Cost Curve News

There Are 1,600 Medicines in Development for Cancer, Proving Incentives Matter

The PhRMA Medicines in Development reports are almost hard to read because it’s hard to wrap your head around some of the numbers. The latest from the group looks at cancer drugs and finds 1,600 medicines in the clinical pipeline. That’s an incredible figure, and it speaks to the depth of innovation happening right now. 

The whole thing is worth the read. 

I see a couple of broad takeaways. The first is that this is proof of an amazing innovation engine. Cancer is almost unimaginably hard, biologically, yet the past 30 years or so have seen researchers unlock pieces of the puzzle, one mechanism at a time. The report quantifies that. 

The second takeaway, and this is the one that I worry will be missed, is that blossoming of innovation in cancer is proof that incentives matter. There was a time, before the Medicare prescription drug benefit, when oral cancer medicines were a commercial dead end. 

But once Medicare began covering those therapies, there was a path to generating a return on that R&D investment. The PhRMA paper notes that there are nearly 700 small molecules in development, which is a testament to the impact of Part D. 

The fact that cancer medicines are broadly reimbursed without a lot of hurdles, has also helped lift research in oncology. I can’t think of a cancer drug with a strong clinical profile that hasn’t been a success on the market, which further helps companies invest with confidence. (This doesn’t happen in every therapeutic area.)

All this doesn’t mean that the incentive structure is perfect, but it is a reminder that when a health system offers certainty and some assurance of a return on investment, you get breakthroughs.

There’s going to be so much Zepbound coverage, but I stand by my take from yesterday that the pricing and reimbursement element is the main element — and maybe the only element — worth watching. Along those lines, Barron’s and Bloomberg looked a bit deeper at the market dynamics. I don’t think either piece broke new ground, but it seems like there is an emerging understanding of exactly what’s going on here with list and net prices. 

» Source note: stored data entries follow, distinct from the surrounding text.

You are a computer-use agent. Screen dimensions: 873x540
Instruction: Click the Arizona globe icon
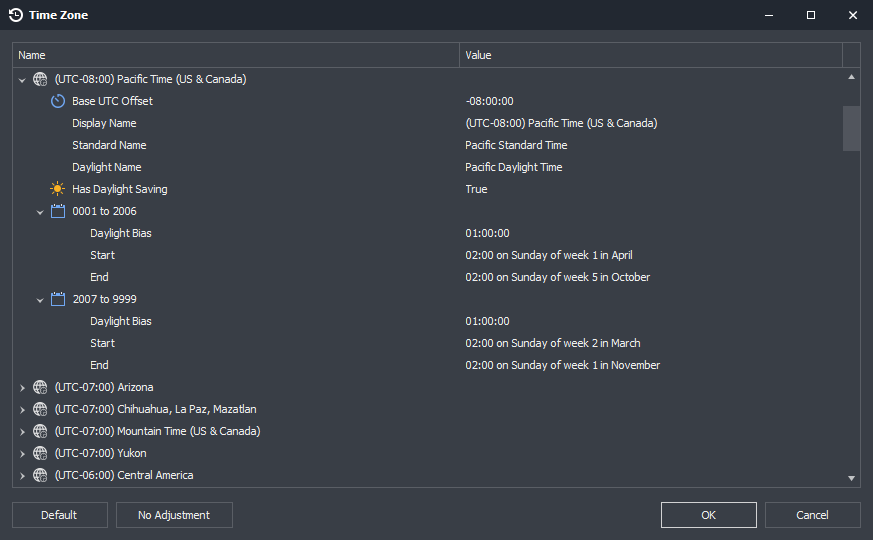click(x=40, y=387)
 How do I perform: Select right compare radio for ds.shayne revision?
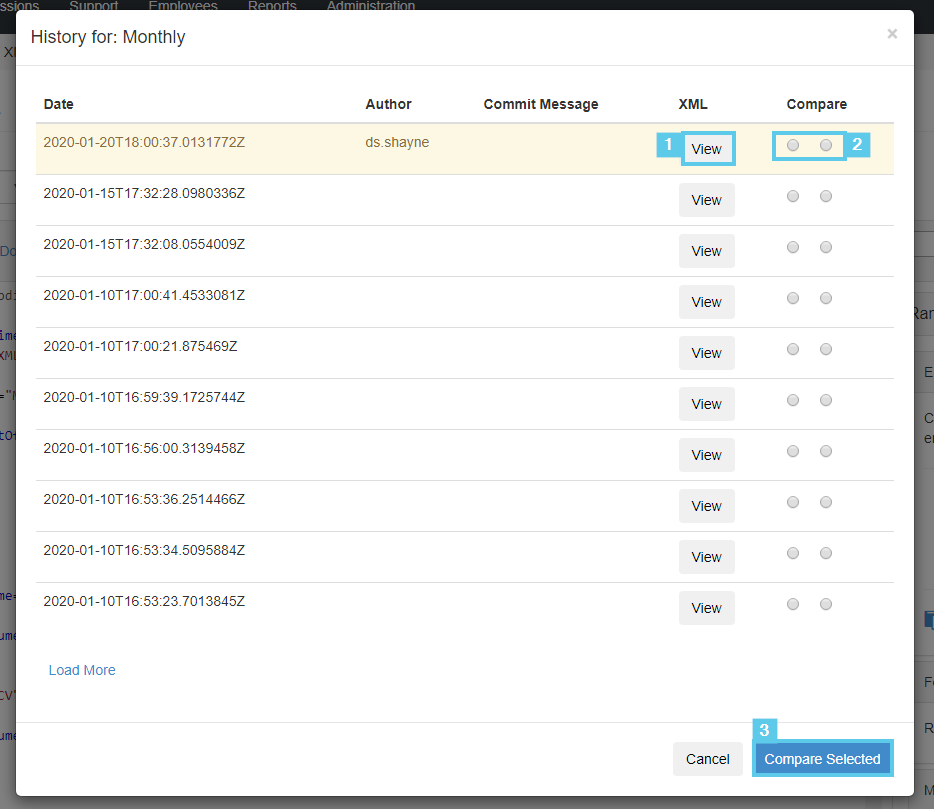[826, 145]
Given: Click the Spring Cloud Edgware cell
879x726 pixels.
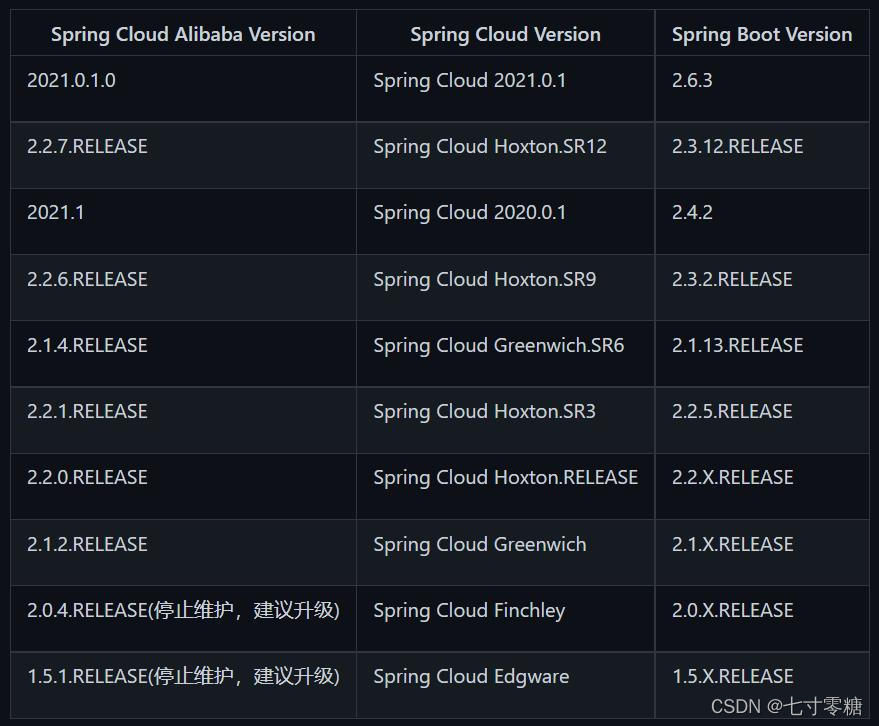Looking at the screenshot, I should coord(471,677).
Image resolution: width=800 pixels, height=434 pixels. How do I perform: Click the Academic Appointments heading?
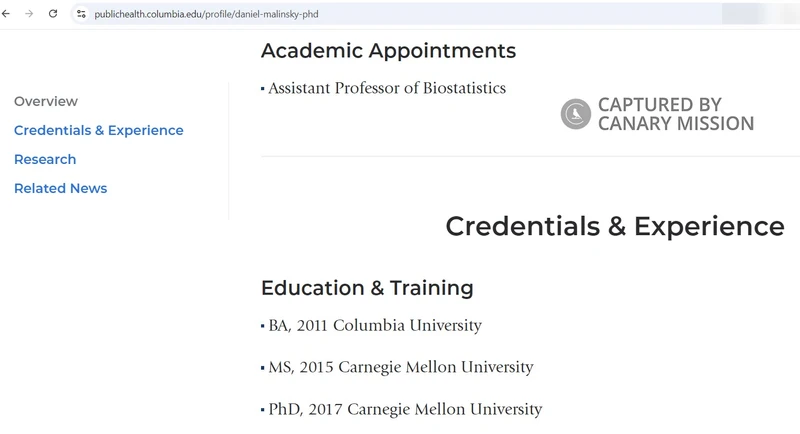(388, 50)

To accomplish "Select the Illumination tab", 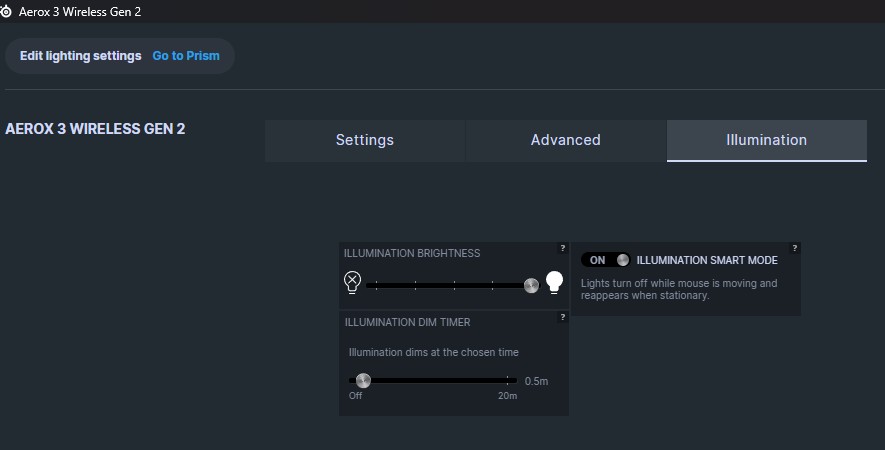I will coord(766,140).
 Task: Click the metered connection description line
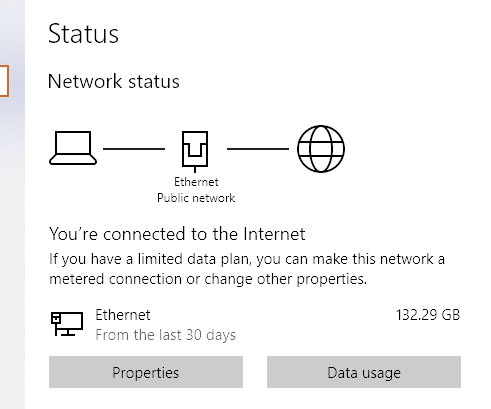click(208, 279)
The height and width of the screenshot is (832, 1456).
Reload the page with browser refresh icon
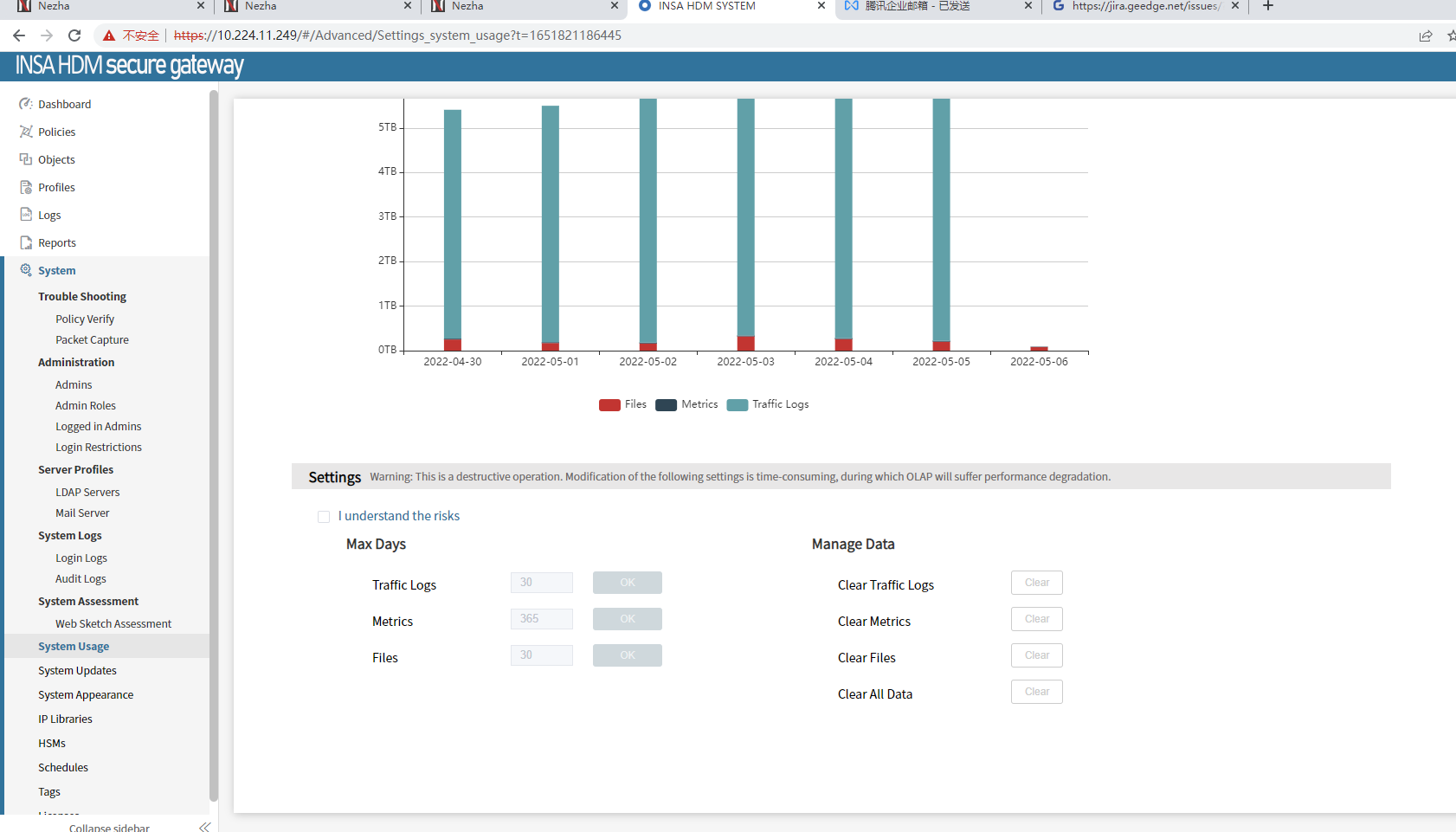coord(74,35)
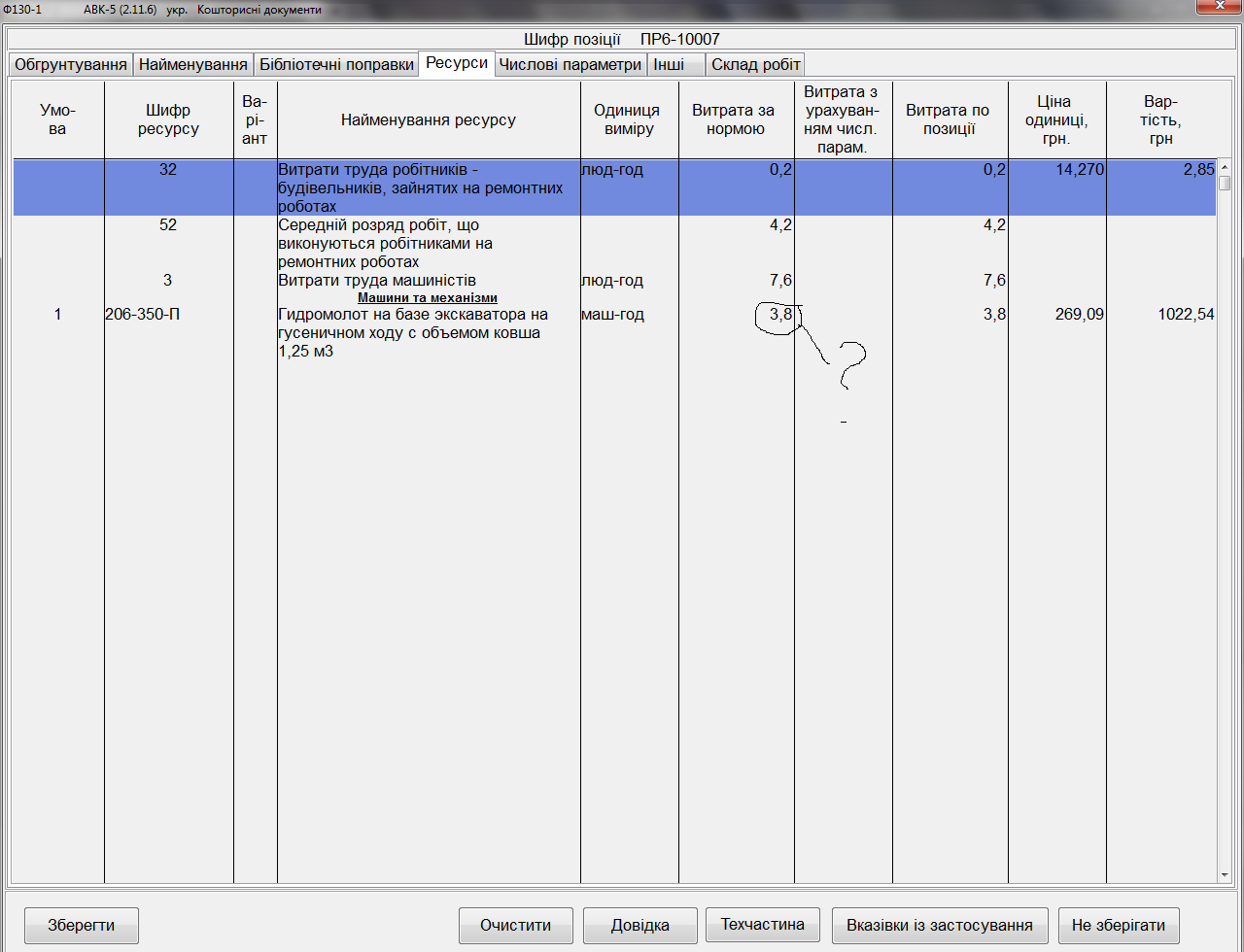Switch to the Обгрунтування tab
The width and height of the screenshot is (1244, 952).
[x=71, y=64]
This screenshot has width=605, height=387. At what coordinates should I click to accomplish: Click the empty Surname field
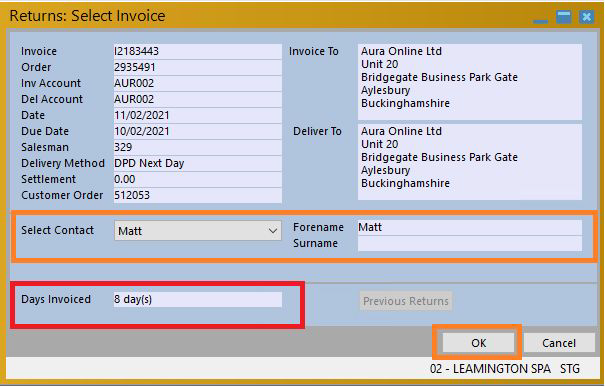click(470, 243)
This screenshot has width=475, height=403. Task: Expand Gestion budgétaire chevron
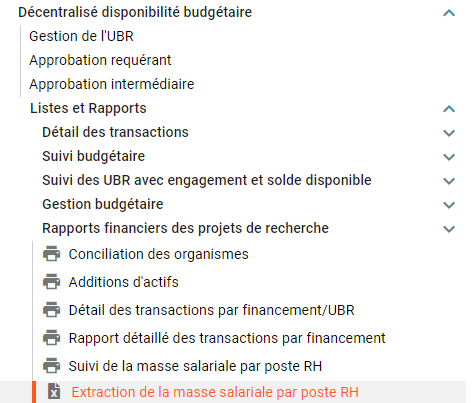coord(449,205)
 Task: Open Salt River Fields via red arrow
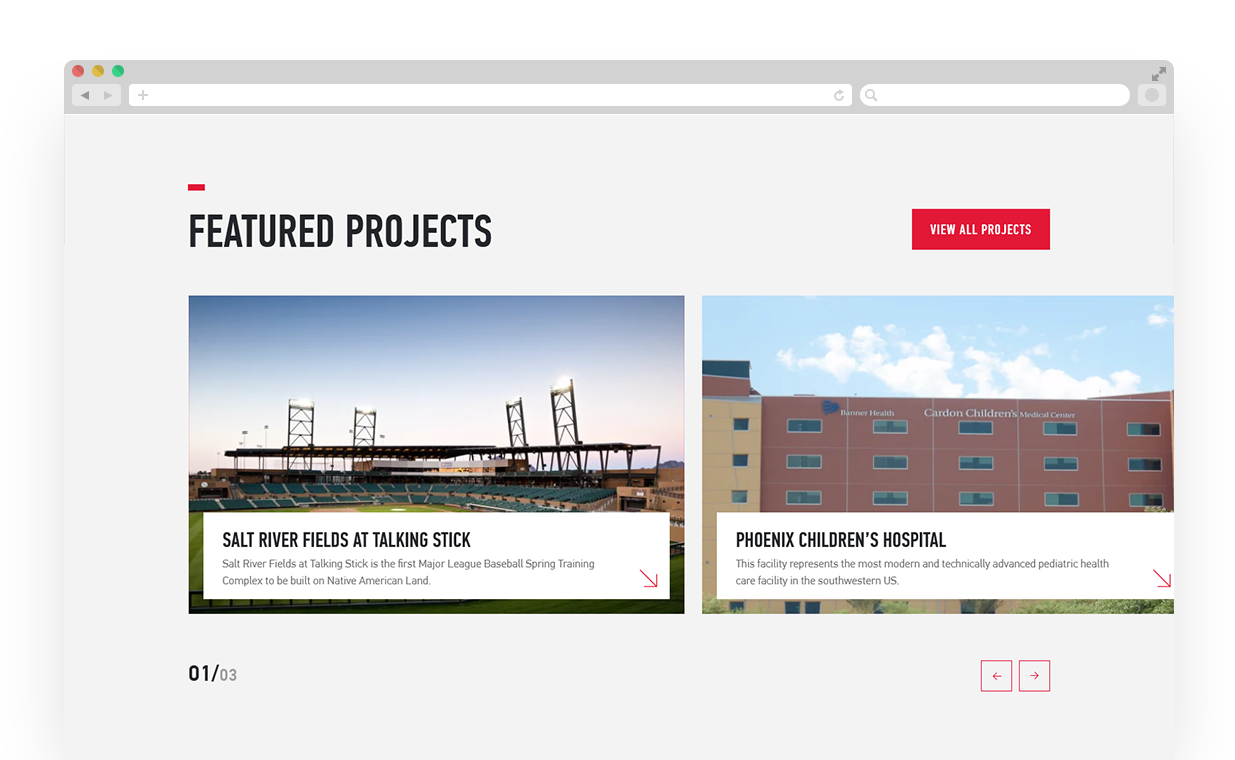(649, 578)
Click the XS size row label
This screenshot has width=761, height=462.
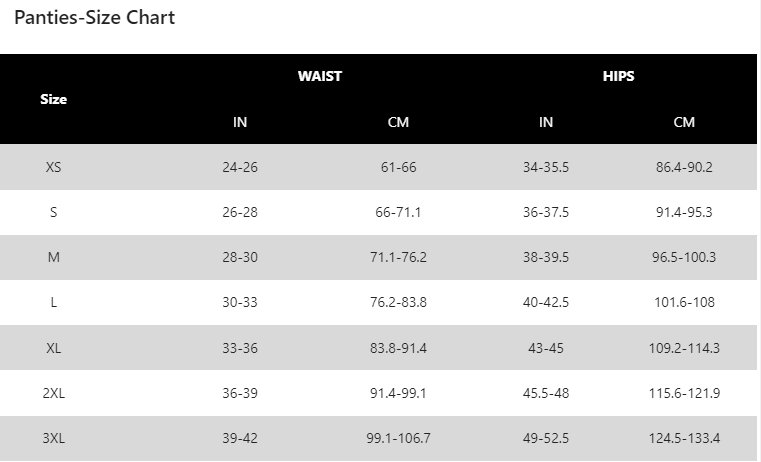coord(54,167)
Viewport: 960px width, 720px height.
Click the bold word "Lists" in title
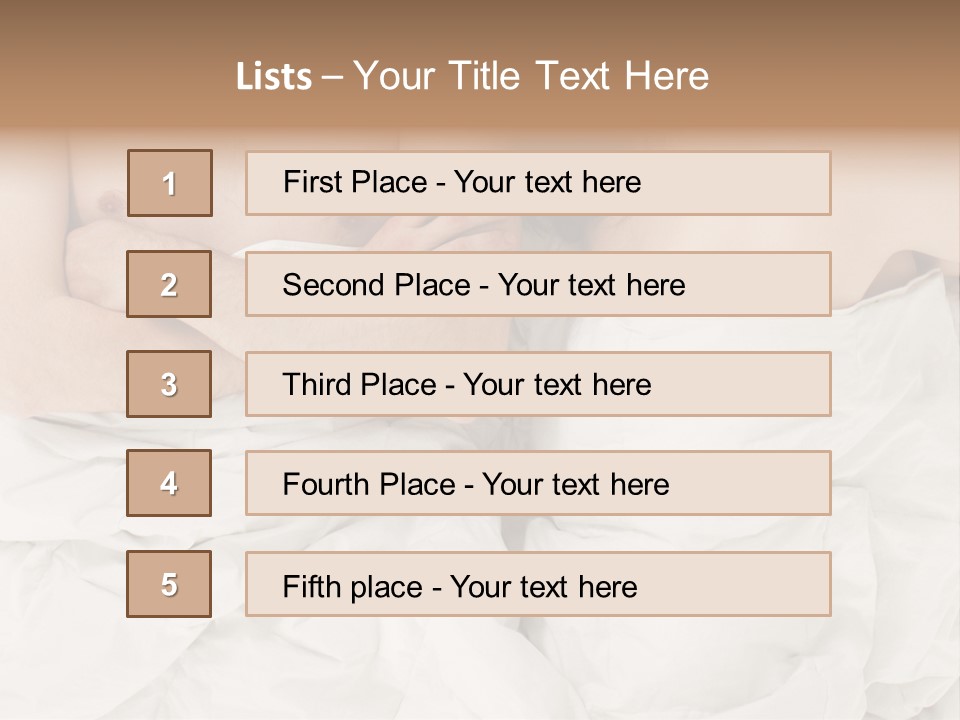273,77

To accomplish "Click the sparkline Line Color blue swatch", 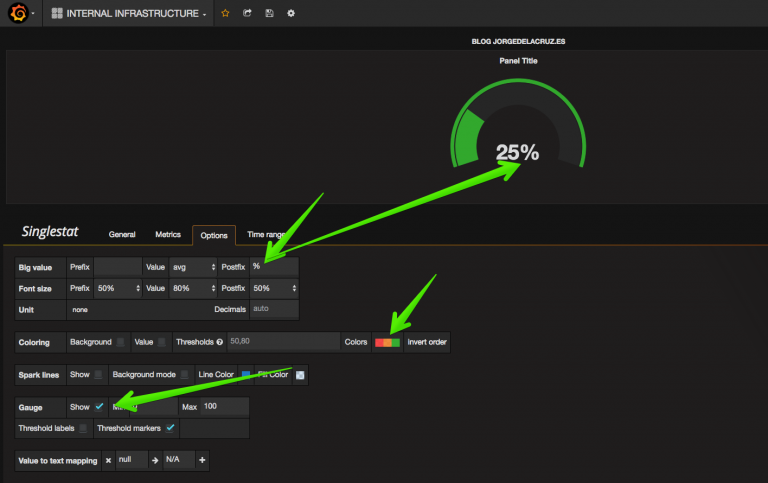I will (x=246, y=375).
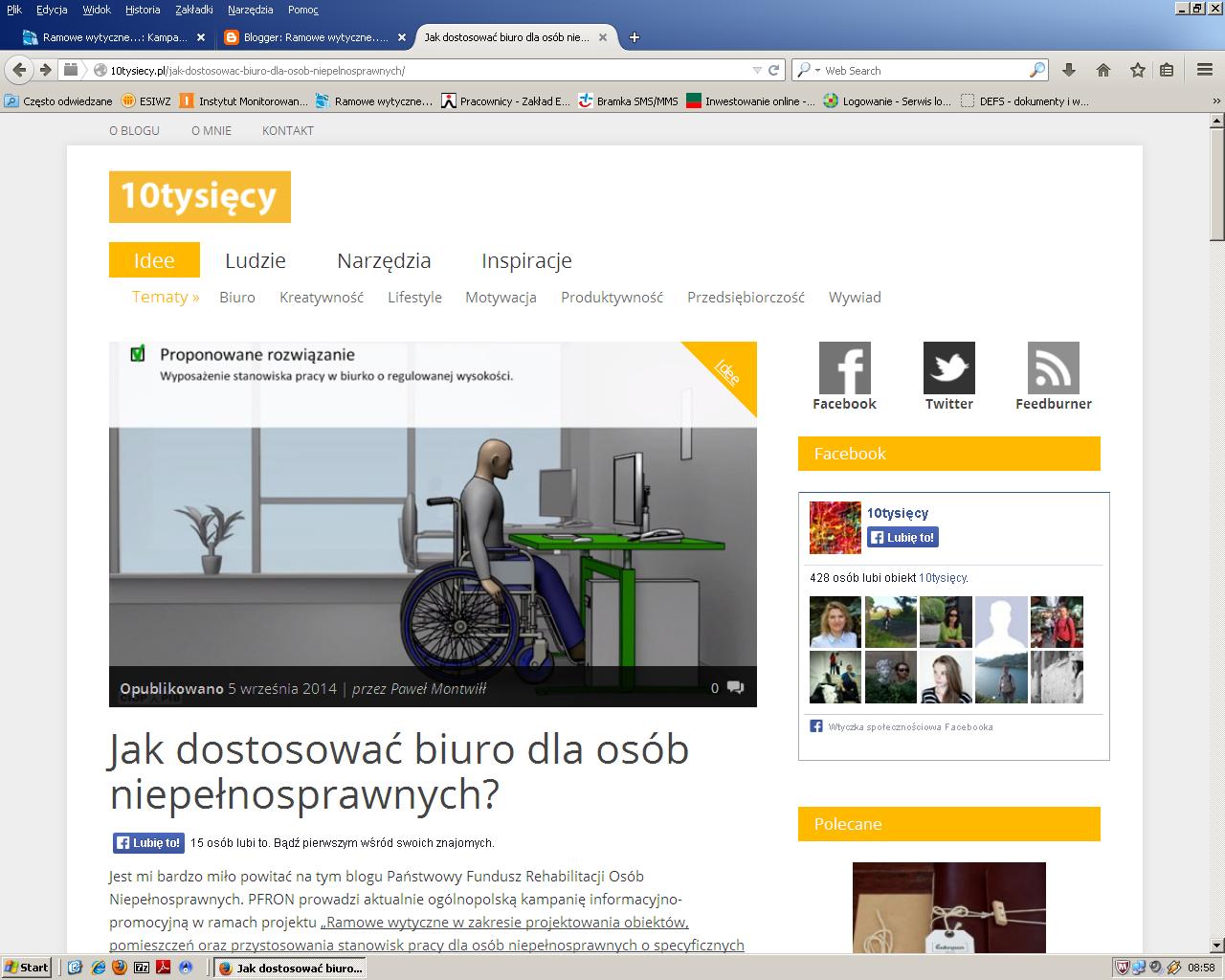Click the Firefox back arrow button
The image size is (1225, 980).
tap(19, 70)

Optum Rx is going to cover eight insulins from the major insulin manufacturers on the lowest cost-sharing tier of its standard formulary, a move that the company said would mean that 98% of the patients it covers will have access to their insulin at $35 a month or less. This feels like another modest step in the right direction, but I haven’t seen much commentary, and I’m usually in trust-but-verify mode when it comes to PBMs. Does anyone have a good reason to cynical here? 

This is a nice interview with AstraZeneca’s Pascal Soriot. The company’s IRA messaging is well done: acknowledge the good things about the law and then offer a forward-spinning, action-oriented approach to the bad things. (In the case of AZ, that means pressing for a fix to the orphan-drug provisions of the law.)

We’re going to learn a lot about how CMS views biosimilar competition through the lens of the IRA from the ongoing Stelara-biosimilar approval and launch, per this piece from Bloomberg Law

I’m almost caught up on the CMS listening session transcripts … Imbruvica and Januvia are now in the archive. ngl: the longer this goes on, the angrier I get about the missed opportunity. Having the same speaker give the same speech, regardless of which drug is being discussed, isn’t enlightening anyone, and there’s no question that CMS could have made this enlightening if they’d given it a moment of thought.